▶ **EXERCISE OBJECTIVE**: Tally the lines in the data below that contain the word "Open". Reply with the number alone.

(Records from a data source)
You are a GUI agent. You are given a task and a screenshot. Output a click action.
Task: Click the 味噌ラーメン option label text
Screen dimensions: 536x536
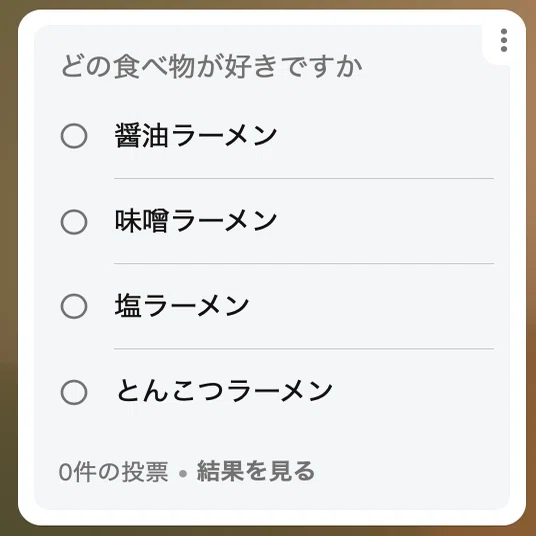point(196,221)
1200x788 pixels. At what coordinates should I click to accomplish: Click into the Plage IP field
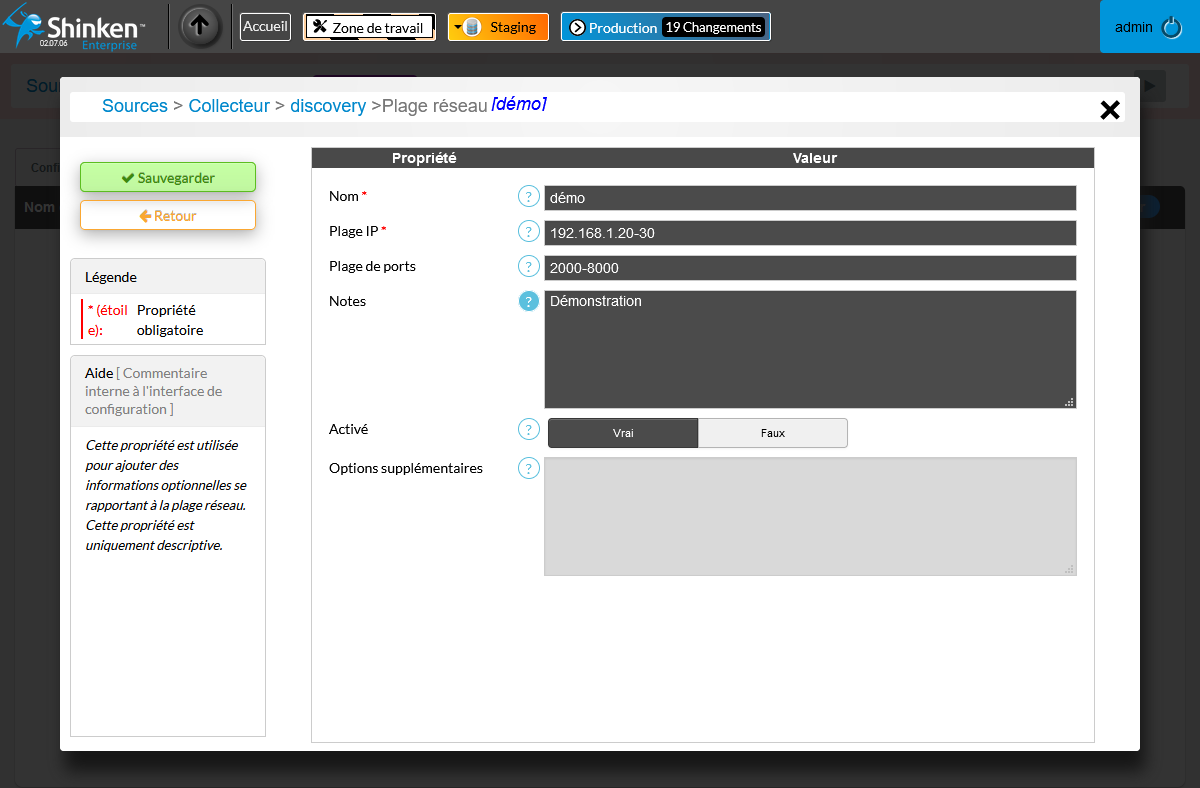(x=810, y=233)
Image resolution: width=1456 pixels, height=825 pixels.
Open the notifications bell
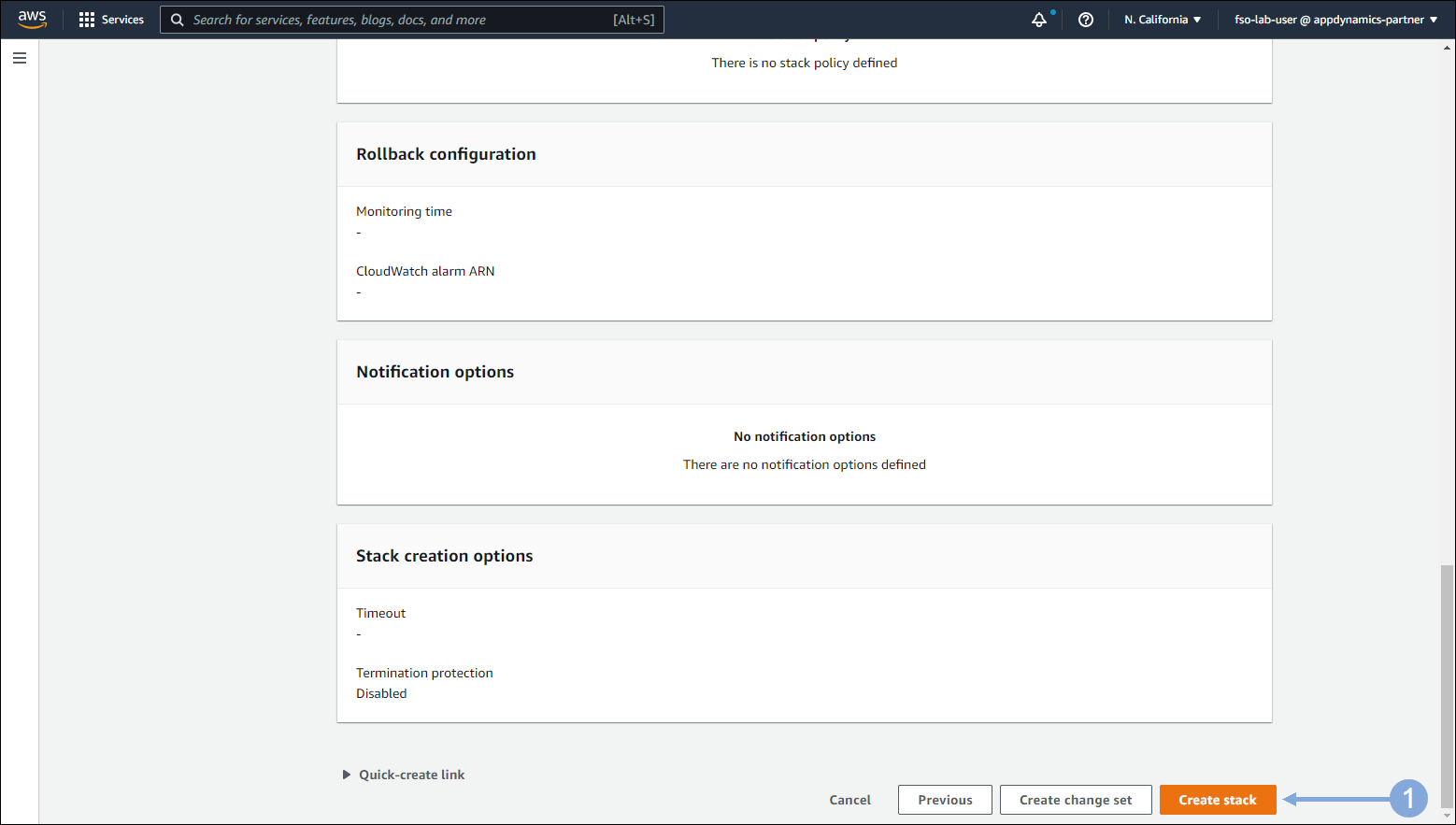[x=1039, y=20]
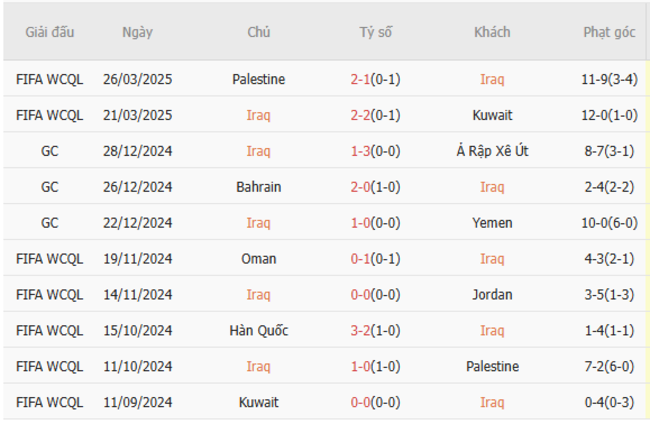Select the 10-0(6-0) corner kick value
The height and width of the screenshot is (424, 650).
(610, 223)
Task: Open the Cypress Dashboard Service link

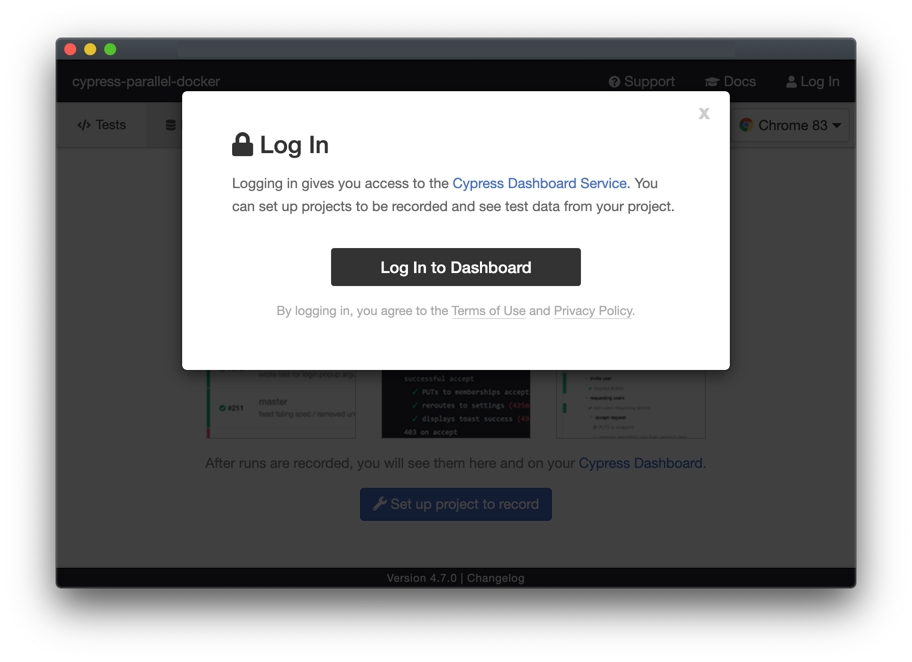Action: coord(539,183)
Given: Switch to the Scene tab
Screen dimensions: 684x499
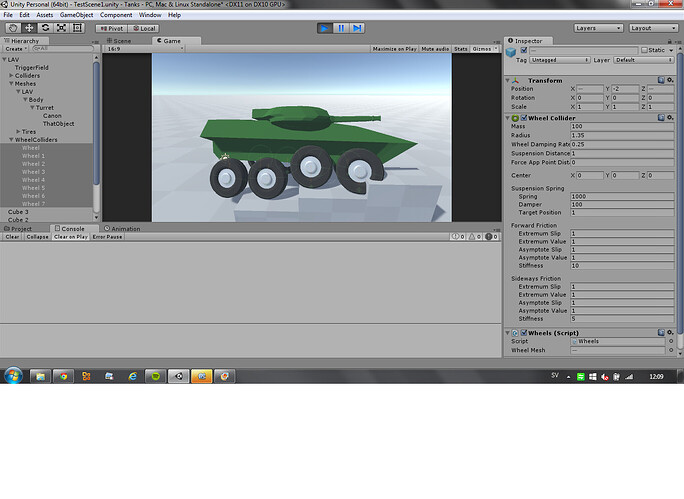Looking at the screenshot, I should click(x=119, y=41).
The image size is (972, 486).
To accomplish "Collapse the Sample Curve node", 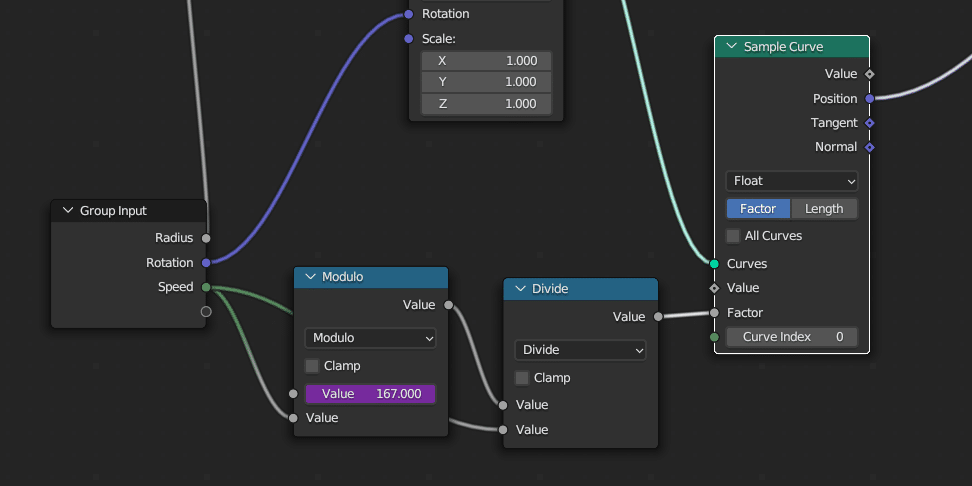I will pos(731,47).
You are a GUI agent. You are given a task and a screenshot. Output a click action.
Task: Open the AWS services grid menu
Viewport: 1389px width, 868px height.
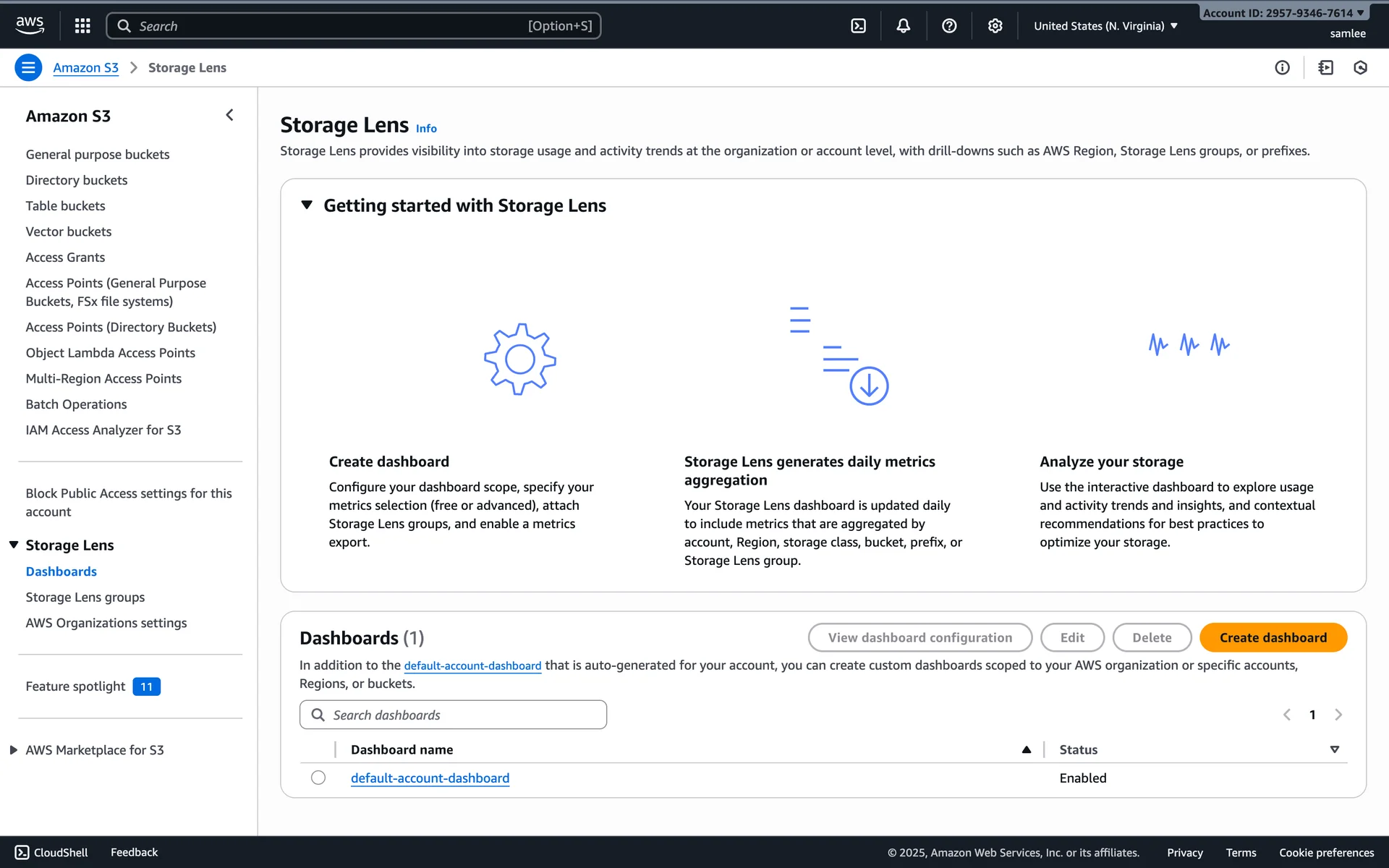pyautogui.click(x=82, y=26)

▶ **OUTPUT BELOW**: 3